Aquarium Advice Regular
Joined
Nov 29, 2003
Messages
70
Location
Okemos MI
OK, so the wife and I got a tank with LR, cycled it, and added a cleaner crew. The tank's been running with cleaner crew fine for a week before we leave for a five day weekend in Jamaica. When we came back, the Ground Fault Interrupt had gone off, so nothing was running. Tank temp was 64 (room temp) and J tube had lost siphon so it'd been out a while.

At least 2 of the snails are dead and 1 alive. I think some hermits are dead, but am not sure - at least 4 survived. Amonia, Nitrate and Nitrite all at acceptable levels.

1) What should I do to find/fix the cause of the GFCI going off.

2) Do I replace or augment the LR? Some of the stuff on it must ahve died?

3) Do I add to the cleaner crew. How do I find and count all of the survivors?

Thanks,
David
 
First i would move it to a plug that wasn't ground fault. I have found they sometimes trip just because a storm come through. I would just get everything running again and get it back up to temp and wait for a few days before I did anything drastic.
 
What's the tank setup? What is plugged into the GFCI? I wouldn't move everything from the GFCI to a straight plug just because if something is faulty you could kill yourself. Unplug everything from the GFCI and then reset it. Plug things in one by one until everything is powered up. This way if there is a faulty appliance you will know when the GFI trips.

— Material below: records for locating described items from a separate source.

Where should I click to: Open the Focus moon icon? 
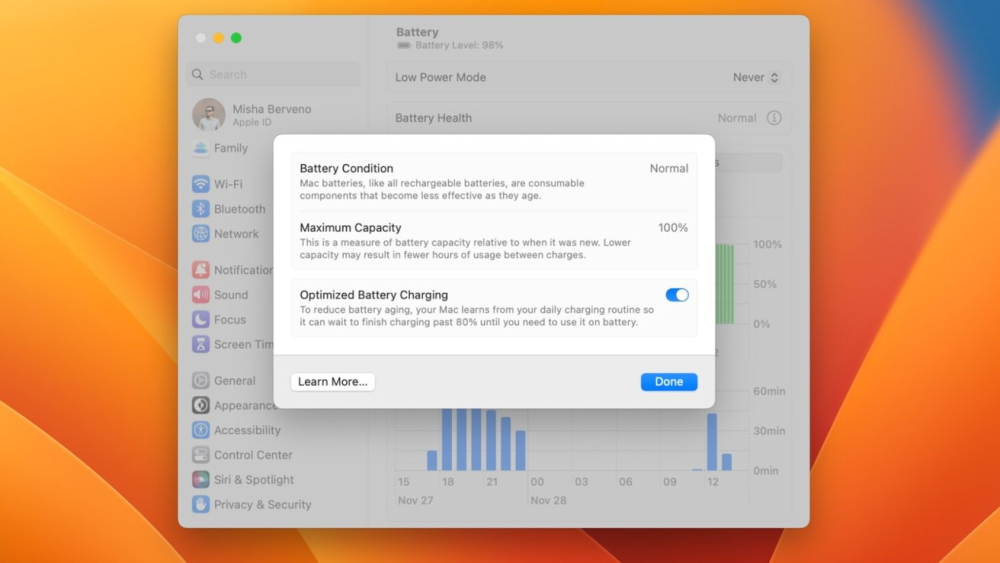pos(201,320)
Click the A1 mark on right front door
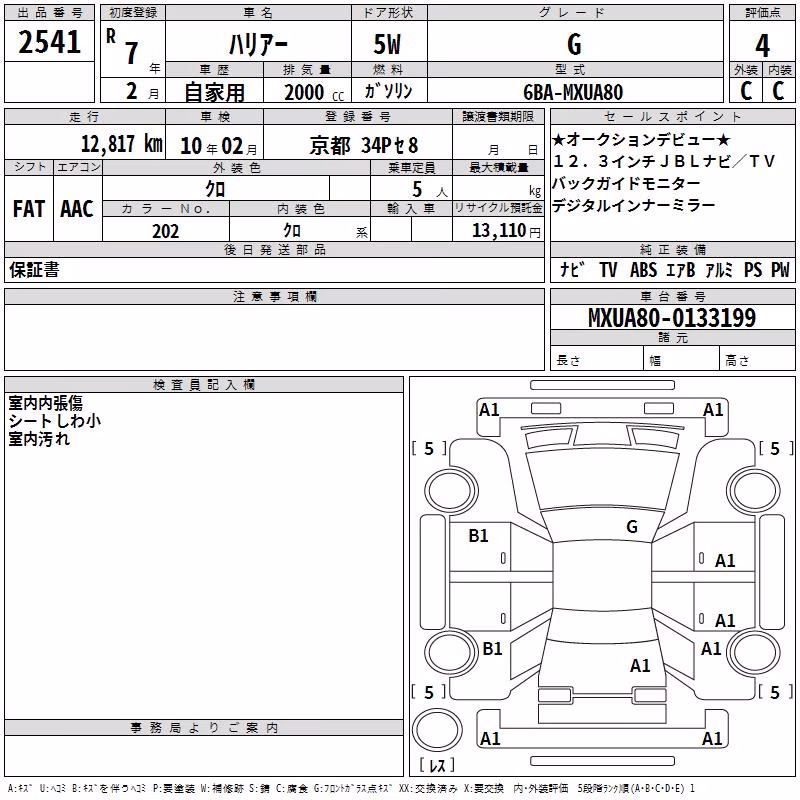800x800 pixels. point(725,561)
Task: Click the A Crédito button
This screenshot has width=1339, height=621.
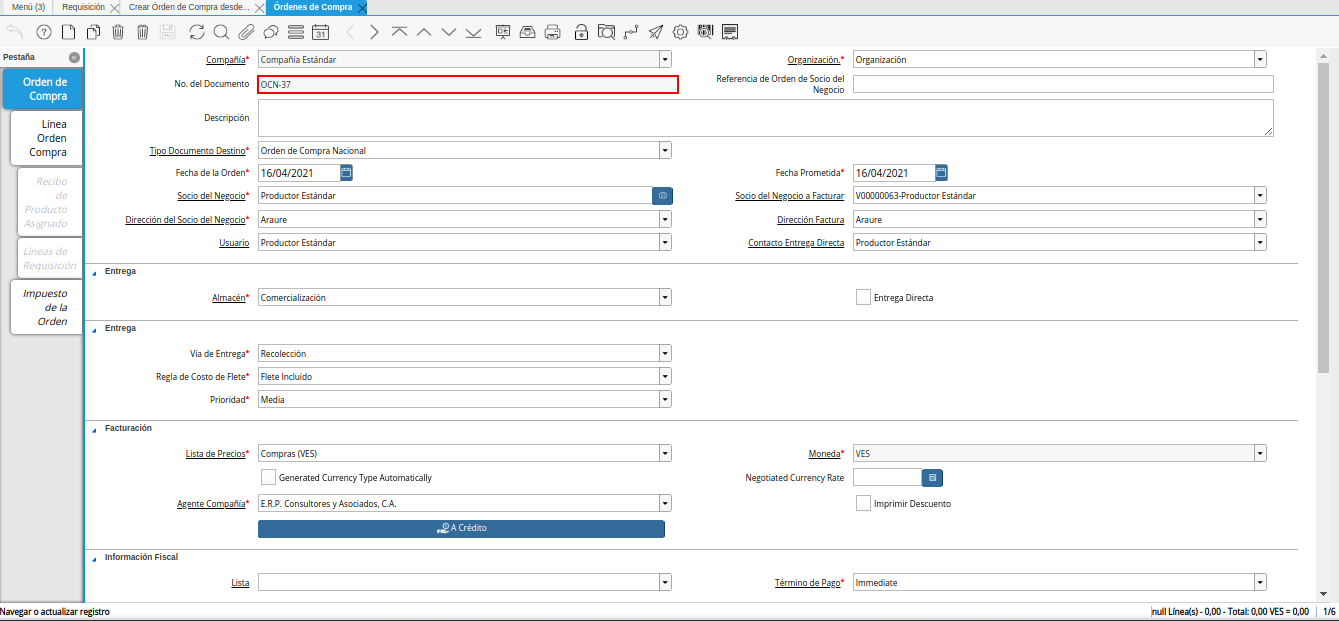Action: pos(461,528)
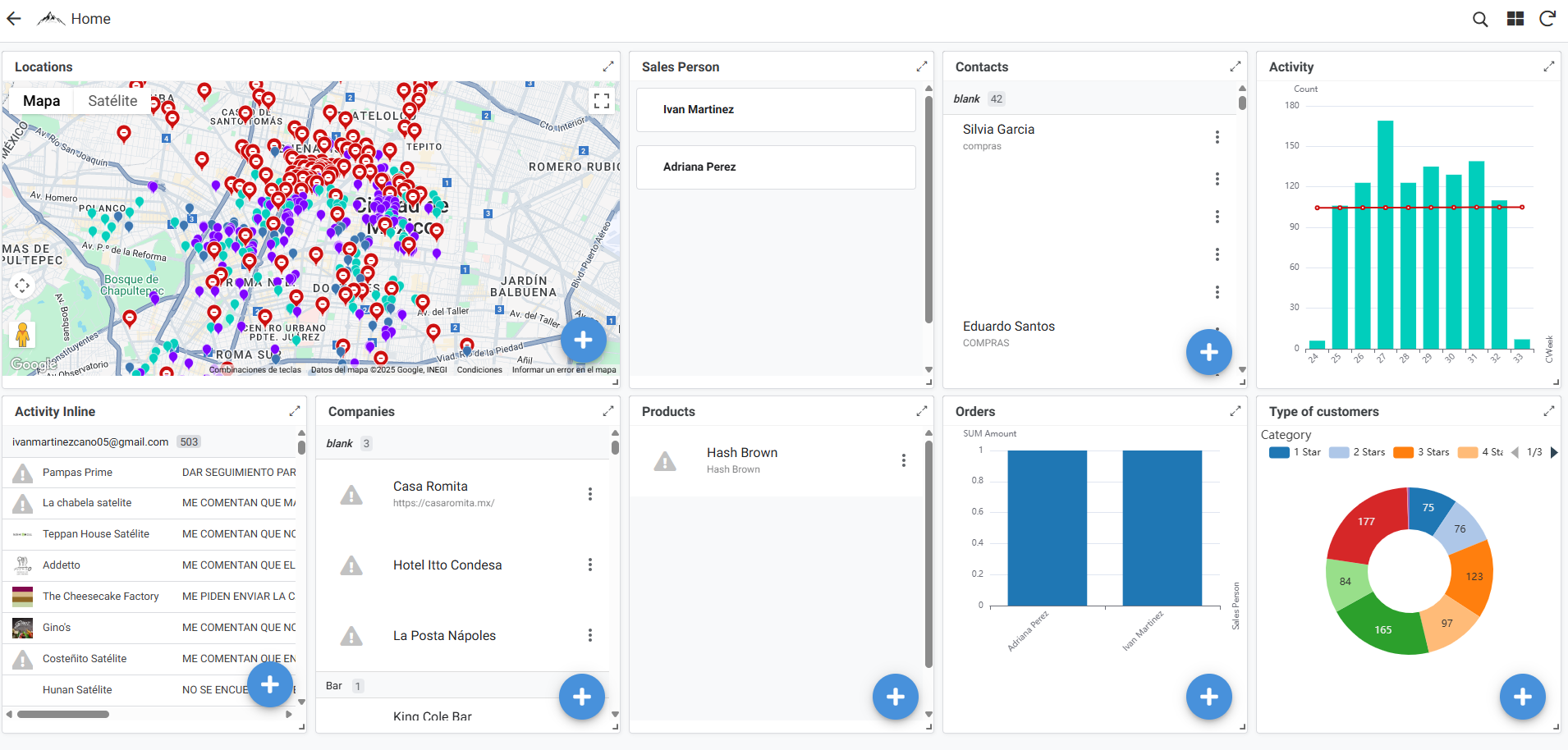Image resolution: width=1568 pixels, height=750 pixels.
Task: Click the back arrow in header
Action: point(14,19)
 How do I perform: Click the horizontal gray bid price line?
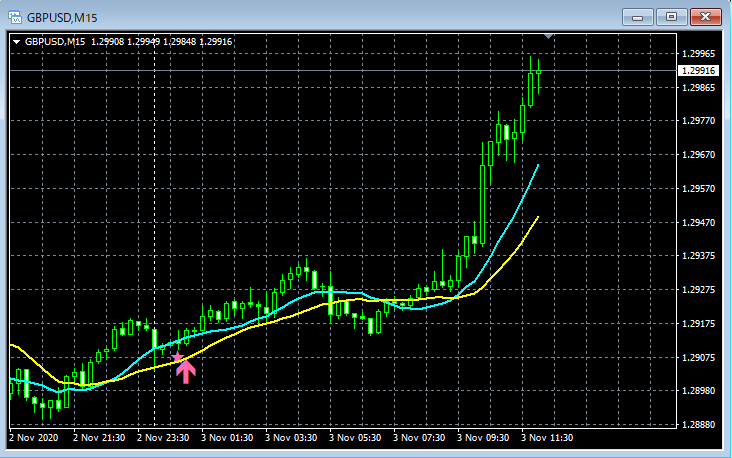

If everything comes on fine and the breaker holds then you may just have had a finicky GFI breaker.
If the temp only fell to 64 and the ammonia and nitrite levels are normal then there was probably minimal die off on the LR. I would address the GFCI problem and get the system running again, monitor levels for few days and go from there.
If you have many crabs or hermits in your cleanup crew then chances are that whatever died was eaten anyways. Hermits will eat just about anything they find.
 
Between cycling and everyting it ran fine for a couple of weeks. Since we reset the GFCI on Tuesday (it's now Saturday) it has continued running fine. I'm pretty convinced that there are fewer PODS - I used to see them, now I don't.

David
 
Acutally i would leave it on the ground fault. It tripping could also have been as a result of a short someplace and comming home to just a unpowered tank would have been a good thing vs possibly an electrical fire or worse.

Once you get things back up and running slowly increase the tank temperature over the course of at least 24 hours. I know your going to want to get that water temp up quick but remember it cooled down slowly and who knows how long its been at that temp. We want to be as least stressful as possible in getting the water back up to temperature.

Monitor the ammonia levels after all the pumps have been on for a bit. If you have any canister filters take the water out of them and put fresh saltwater in them before startup as the stagnent water can be fairly foul. If this is a new setup that might not be an issue. Watch for things to start to move around again once the water levels start getting in the mid 70's. Things that dont respond to a light nudging you will want to pull from the tank to prevent fouling.

Take a look at night with a flashlight for pods. They should rebound.